YOUR INSTRUCTIONS - How many lines in the records below contain the word "section"? Reply with the number alone.

################

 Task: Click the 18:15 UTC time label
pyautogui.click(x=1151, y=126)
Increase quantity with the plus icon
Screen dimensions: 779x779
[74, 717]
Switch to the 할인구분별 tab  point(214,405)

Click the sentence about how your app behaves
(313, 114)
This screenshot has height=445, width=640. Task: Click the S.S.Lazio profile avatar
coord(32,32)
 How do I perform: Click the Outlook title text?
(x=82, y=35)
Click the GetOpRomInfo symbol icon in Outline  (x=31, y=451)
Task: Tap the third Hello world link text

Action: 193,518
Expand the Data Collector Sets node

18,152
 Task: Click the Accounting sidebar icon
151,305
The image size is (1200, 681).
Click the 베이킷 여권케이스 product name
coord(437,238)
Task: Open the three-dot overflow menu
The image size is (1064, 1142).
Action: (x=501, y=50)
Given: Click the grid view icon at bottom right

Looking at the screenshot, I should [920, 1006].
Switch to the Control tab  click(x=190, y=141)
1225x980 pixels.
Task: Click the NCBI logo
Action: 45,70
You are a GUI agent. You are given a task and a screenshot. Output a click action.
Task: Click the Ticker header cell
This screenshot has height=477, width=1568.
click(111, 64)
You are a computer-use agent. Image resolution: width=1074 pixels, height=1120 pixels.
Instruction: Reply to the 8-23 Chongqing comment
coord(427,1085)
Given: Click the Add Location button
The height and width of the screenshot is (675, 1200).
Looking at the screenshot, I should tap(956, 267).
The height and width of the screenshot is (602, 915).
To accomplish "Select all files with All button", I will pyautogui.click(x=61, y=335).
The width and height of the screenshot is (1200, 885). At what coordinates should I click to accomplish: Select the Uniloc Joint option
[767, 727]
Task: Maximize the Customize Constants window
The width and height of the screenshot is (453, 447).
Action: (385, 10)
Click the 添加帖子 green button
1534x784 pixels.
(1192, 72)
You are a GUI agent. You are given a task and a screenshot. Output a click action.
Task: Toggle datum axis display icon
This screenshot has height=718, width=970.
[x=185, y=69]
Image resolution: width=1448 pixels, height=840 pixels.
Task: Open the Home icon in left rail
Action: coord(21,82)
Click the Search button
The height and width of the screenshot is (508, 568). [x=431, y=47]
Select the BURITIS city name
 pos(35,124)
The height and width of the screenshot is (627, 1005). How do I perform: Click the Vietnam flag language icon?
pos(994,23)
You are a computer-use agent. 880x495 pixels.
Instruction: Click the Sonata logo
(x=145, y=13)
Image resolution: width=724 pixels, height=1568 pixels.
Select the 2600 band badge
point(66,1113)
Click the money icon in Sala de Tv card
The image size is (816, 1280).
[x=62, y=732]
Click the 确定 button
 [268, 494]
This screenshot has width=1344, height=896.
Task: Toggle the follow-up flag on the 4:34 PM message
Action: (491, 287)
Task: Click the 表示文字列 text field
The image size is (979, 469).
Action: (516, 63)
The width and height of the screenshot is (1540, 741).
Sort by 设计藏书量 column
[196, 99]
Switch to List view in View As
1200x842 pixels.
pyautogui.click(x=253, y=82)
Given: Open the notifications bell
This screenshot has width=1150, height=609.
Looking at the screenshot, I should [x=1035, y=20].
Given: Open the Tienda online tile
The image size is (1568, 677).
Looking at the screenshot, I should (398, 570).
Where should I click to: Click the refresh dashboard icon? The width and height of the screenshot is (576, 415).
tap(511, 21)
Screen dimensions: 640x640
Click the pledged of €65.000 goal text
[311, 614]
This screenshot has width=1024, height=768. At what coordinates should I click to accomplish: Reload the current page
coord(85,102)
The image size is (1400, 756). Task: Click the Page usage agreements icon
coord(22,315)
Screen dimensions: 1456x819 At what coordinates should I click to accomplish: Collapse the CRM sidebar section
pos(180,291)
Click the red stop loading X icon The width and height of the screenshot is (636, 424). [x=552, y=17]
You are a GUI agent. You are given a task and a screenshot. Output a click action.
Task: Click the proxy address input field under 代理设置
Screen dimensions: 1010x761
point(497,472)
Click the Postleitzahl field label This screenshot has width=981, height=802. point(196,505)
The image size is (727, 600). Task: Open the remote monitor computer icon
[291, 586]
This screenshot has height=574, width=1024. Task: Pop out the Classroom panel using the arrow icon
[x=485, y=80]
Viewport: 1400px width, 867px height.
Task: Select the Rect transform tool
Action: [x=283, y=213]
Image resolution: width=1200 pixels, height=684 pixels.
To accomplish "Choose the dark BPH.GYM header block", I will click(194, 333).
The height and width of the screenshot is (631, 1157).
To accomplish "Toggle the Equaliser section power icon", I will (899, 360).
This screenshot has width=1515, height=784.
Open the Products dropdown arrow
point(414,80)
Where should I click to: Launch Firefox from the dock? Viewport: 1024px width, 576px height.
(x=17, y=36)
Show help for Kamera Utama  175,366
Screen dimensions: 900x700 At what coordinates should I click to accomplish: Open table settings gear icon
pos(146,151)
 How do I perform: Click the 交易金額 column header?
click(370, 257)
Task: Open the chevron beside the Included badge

################

FINISHED EXERCISE - 2